● PROBLEM DETAILS: Range to reproduce from the entries below: the line with "This screenshot has width=310, height=161.", the line with "You are a computer-use agent. The height", and every line in between. Give them exactly and give nothing else.

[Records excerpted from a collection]
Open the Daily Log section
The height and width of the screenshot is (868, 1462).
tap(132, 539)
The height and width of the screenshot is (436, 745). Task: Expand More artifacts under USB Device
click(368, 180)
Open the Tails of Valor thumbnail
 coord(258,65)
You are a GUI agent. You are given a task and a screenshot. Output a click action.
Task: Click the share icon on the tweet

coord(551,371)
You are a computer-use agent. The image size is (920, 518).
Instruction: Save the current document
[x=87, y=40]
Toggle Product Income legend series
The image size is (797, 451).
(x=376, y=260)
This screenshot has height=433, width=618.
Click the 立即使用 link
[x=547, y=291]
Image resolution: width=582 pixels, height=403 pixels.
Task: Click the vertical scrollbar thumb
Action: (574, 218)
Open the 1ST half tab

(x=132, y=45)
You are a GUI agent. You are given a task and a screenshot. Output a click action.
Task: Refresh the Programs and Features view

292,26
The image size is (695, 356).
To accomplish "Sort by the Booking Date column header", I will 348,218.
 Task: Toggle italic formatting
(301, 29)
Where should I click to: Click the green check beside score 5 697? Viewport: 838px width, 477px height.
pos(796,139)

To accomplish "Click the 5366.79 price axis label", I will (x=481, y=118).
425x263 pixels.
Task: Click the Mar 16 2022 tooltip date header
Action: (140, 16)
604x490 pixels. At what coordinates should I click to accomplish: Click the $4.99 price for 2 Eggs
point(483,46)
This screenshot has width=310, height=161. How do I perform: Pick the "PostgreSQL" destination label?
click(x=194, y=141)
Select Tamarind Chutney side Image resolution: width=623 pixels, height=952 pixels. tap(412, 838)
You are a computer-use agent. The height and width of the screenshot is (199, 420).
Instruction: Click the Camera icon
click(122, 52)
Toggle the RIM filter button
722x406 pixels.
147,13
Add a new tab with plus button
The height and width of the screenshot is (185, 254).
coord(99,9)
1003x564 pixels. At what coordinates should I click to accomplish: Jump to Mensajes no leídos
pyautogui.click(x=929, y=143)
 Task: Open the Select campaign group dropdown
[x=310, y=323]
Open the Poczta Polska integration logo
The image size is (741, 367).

● SOLUTION FOR THIS PROBLEM:
This screenshot has width=310, height=161. How do I perform: Pick the "PostgreSQL" destination label?
click(x=194, y=141)
Select Tamarind Chutney side Image resolution: width=623 pixels, height=952 pixels. tap(412, 838)
You are a computer-use agent. The height and width of the screenshot is (199, 420).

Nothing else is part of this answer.